Sorting two lists in python?
I am counting some occurrences of words in a text and I have two lists: the first contains words, the second contains occurrences.
So, at the end of the analysis, I have something like
listWords : ["go", "make", "do", "some", "lot"]
listOccurrences: [2, 4, 8, 1, 5]
And I want to sort these two lists after listOccurrences DESC, so I would end up with:
listWords : ["do", "lot", "make", "go", "some"]
listOccurrences: [8, 5, 4, 2, 1]
Is there a way to do this?

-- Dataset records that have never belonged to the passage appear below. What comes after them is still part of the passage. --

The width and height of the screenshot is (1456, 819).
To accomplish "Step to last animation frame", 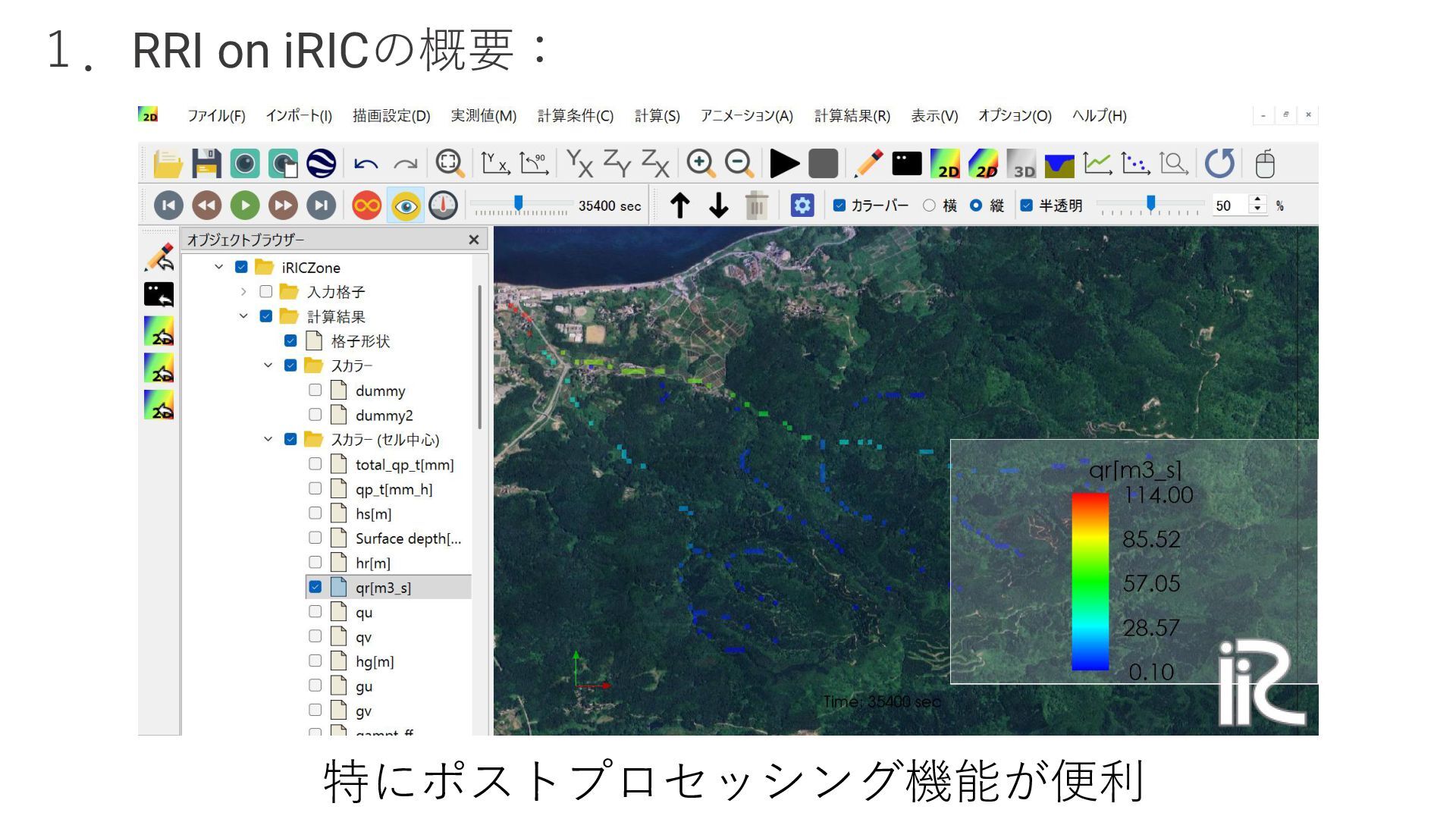I will [x=321, y=206].
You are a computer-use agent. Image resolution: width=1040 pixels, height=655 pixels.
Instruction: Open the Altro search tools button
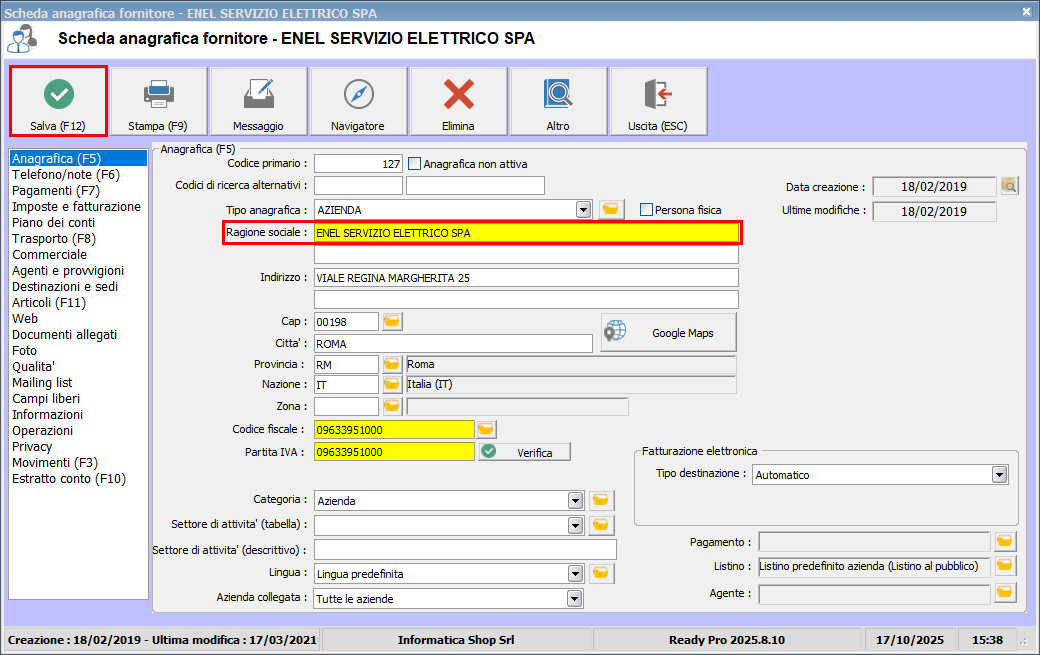(558, 102)
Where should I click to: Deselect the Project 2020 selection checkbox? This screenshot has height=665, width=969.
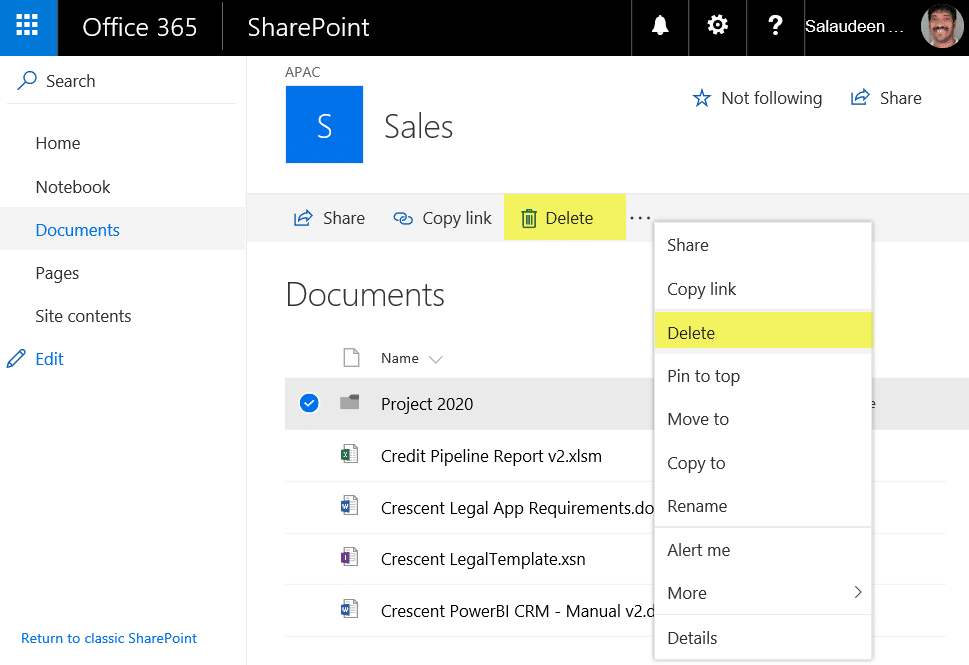[308, 402]
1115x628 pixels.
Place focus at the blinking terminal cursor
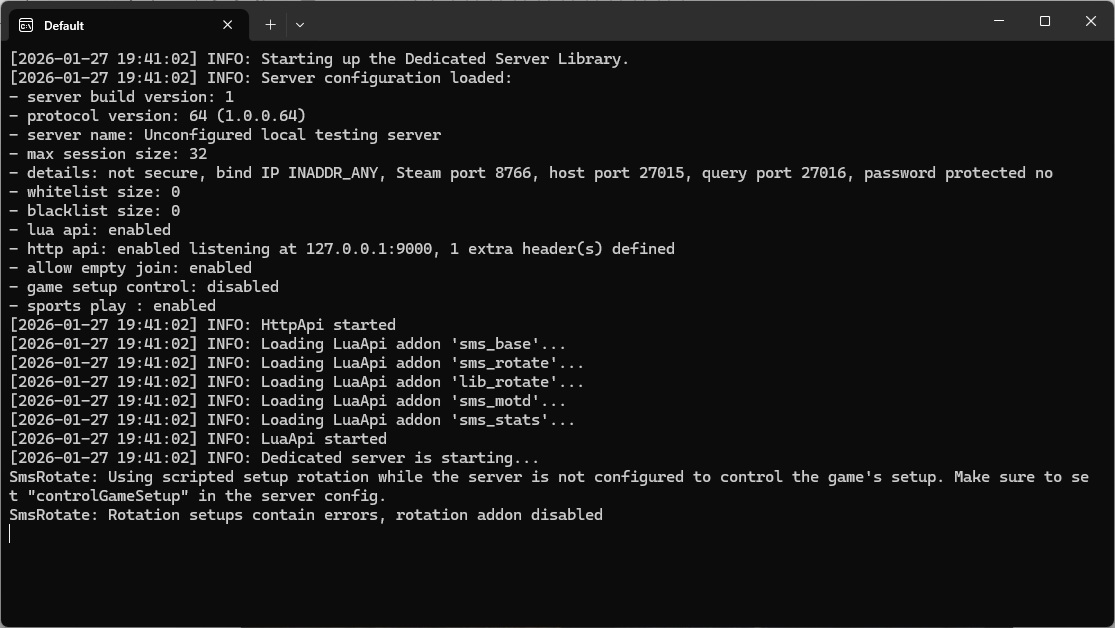click(11, 534)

Or do you know any other way more "natural" than two lists? (Like one "list" where each event refers to a word)
source to share
>>> listWords = ["go", "make", "do", "some", "lot"]

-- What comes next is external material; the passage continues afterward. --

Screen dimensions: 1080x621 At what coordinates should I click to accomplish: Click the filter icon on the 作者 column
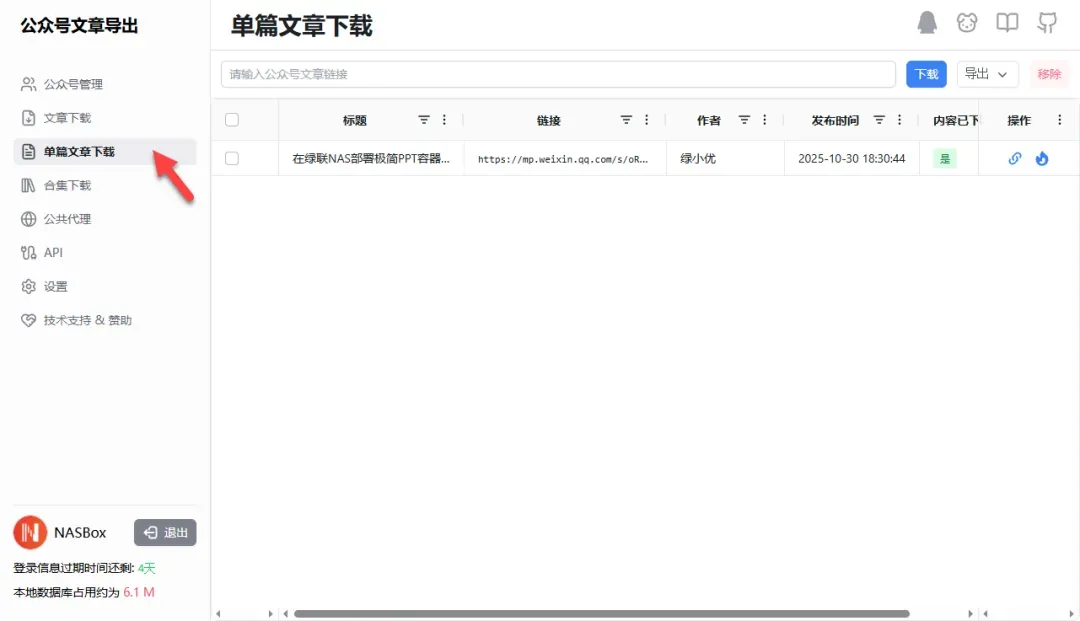point(744,119)

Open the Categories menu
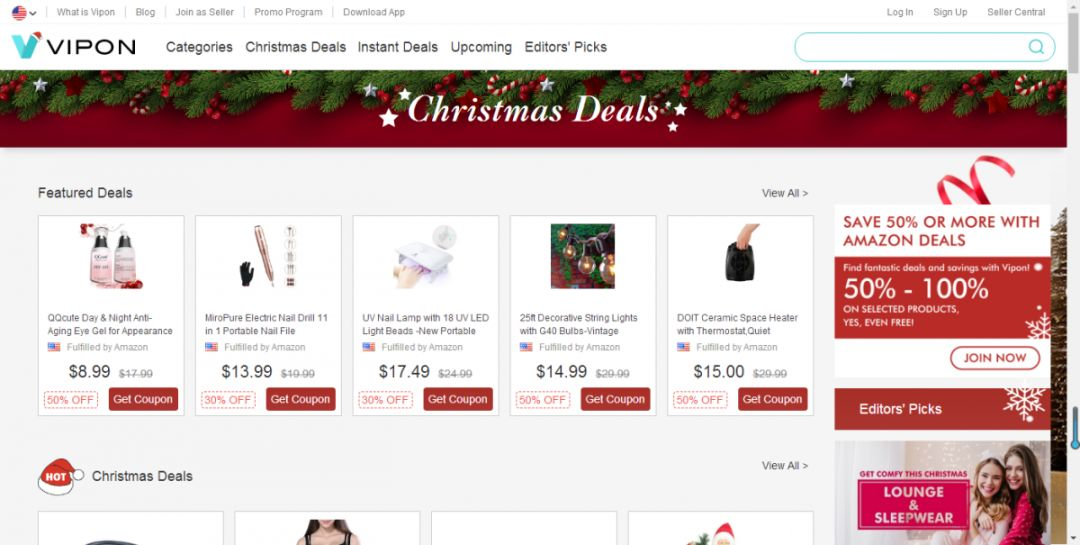tap(199, 47)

>>> listOccurrences = [2, 4, 8, 1, 5]
>>> listTmp = zip(listOccurrences, listWords)
>>> listTmp
[(2, 'go'), (4, 'make'), (8, 'do'), (1, 'some'), (5, 'lot')]

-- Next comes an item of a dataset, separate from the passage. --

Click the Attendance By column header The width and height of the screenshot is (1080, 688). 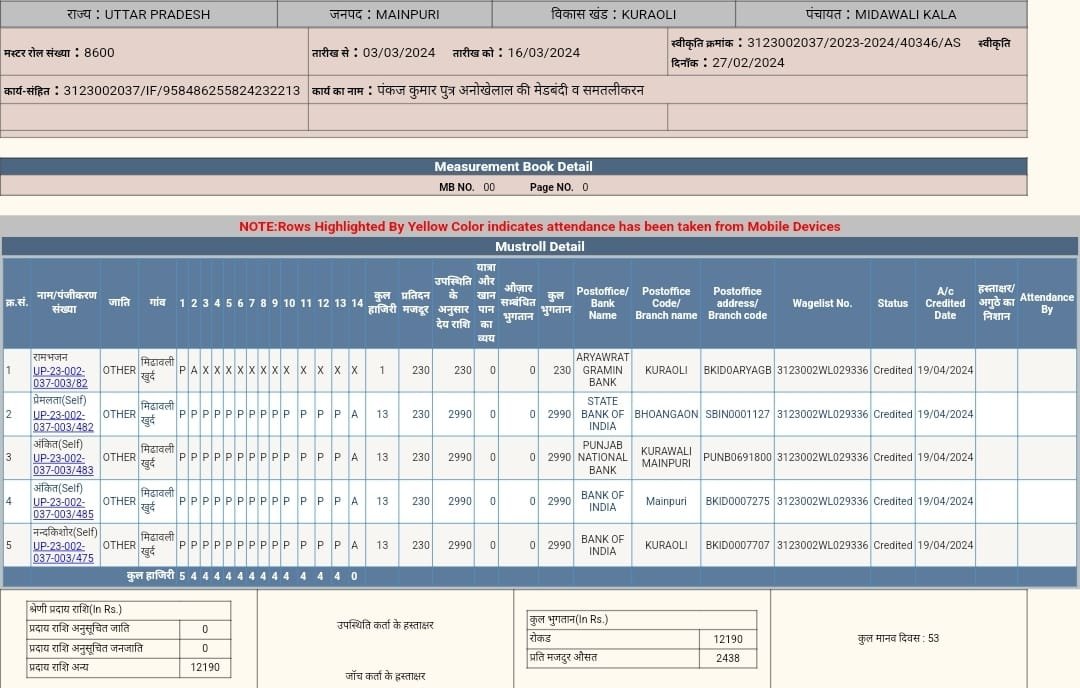(x=1047, y=303)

>>> listTmp.sort(reverse=True)
>>> listTmp
[(8, 'do'), (5, 'lot'), (4, 'make'), (2, 'go'), (1, 'some')]
>>> zip(*listTmp)
[(8, 5, 4, 2, 1), ('do', 'lot', 'make', 'go', 'some')]
>>> listOccurrences, listWord = zip(*listTmp)
Note that the obvious data type for a key: value pair (here: word: count) is dict
. FWIW, you can take a look collections.Counter
.
Edit: for the sake of completeness: you can also use a built-in function sorted()
instead list.sort()
if you want to cram it all into a single line statement (which might not be such a good read / read idea, but that's a different story):
>>> listWords = ["go", "make", "do", "some", "lot"]
>>> listOccurrences = [2, 4, 8, 1, 5]
>>> listOccurrences, listWords = zip(*sorted(zip(listOccurrences, listWords), reverse=True))
>>> listWords
('do', 'lot', 'make', 'go', 'some')
>>> listOccurrences
(8, 5, 4, 2, 1)
source to share
Another way to do this is to have your data in a dictionary. Since you are counting the occurrence of a word, therefore listwords will have unique words and use can use it as a dictionary key. You can use python sorted method to sort keys and values in the same order.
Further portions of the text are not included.